■ Work required
Retype, exactly and only, each line from the one containing "Terms and Conditions (304, 2311)" to the end of the records below.

** Opening Data shown block **

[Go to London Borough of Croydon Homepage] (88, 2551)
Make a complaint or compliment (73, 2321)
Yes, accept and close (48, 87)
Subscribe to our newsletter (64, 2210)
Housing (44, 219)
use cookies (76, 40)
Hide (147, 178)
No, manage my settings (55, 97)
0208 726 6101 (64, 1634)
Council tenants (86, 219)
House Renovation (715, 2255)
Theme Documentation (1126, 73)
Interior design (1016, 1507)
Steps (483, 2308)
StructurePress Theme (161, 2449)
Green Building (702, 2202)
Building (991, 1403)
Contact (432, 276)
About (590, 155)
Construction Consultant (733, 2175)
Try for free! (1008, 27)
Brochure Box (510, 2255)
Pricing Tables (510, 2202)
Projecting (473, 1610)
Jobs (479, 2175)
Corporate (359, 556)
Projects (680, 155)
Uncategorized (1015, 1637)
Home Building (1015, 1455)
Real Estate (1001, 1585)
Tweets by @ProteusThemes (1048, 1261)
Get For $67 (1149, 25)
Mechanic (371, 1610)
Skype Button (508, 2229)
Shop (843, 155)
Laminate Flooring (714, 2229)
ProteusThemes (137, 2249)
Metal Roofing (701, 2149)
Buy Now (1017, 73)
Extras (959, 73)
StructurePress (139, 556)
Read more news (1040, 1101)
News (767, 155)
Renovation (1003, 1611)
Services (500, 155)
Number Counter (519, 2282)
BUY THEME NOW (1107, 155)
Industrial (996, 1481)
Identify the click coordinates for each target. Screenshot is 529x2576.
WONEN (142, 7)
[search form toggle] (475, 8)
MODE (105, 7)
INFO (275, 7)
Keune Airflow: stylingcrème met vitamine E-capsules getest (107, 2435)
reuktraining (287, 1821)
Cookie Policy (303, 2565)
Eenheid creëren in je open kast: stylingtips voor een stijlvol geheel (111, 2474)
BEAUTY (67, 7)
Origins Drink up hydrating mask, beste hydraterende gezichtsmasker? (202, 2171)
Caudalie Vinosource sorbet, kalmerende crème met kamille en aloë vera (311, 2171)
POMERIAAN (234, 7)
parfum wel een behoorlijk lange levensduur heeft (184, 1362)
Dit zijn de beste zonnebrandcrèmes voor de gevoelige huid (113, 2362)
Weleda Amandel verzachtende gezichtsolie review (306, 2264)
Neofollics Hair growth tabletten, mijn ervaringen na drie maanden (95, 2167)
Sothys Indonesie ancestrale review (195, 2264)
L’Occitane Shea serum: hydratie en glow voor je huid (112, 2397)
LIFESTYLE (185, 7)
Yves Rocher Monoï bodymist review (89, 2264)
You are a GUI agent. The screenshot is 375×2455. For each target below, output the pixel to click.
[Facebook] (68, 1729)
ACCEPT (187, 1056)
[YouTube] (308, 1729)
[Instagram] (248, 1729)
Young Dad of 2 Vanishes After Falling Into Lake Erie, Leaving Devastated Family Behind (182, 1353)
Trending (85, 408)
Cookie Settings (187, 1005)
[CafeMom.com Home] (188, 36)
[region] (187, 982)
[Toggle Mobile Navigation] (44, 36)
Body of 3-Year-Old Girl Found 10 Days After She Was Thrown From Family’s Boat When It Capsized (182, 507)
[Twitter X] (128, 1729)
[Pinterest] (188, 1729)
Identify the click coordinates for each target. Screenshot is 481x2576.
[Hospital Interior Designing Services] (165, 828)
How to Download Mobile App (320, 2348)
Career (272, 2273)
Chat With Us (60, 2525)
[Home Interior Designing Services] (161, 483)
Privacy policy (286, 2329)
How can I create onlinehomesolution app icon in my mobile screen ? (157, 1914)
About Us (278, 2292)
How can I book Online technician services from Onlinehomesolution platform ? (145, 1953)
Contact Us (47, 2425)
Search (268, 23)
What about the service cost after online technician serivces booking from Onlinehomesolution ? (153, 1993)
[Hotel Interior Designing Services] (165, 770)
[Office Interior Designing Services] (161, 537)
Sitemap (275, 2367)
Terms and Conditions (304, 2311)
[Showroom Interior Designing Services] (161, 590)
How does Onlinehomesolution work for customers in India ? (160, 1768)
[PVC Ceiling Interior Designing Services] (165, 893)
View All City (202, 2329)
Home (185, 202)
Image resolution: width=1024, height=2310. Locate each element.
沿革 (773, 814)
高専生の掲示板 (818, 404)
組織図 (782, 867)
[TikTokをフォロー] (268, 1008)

** Closing Data shown block **

■ Output of the exercise
Terms and Conditions (304, 2311)
[Showroom Interior Designing Services] (161, 590)
How does Onlinehomesolution work for customers in India ? (160, 1768)
[PVC Ceiling Interior Designing Services] (165, 893)
View All City (202, 2329)
Home (185, 202)
Image resolution: width=1024, height=2310. Locate each element.
沿革 (773, 814)
高専生の掲示板 (818, 404)
組織図 (782, 867)
[TikTokをフォロー] (268, 1008)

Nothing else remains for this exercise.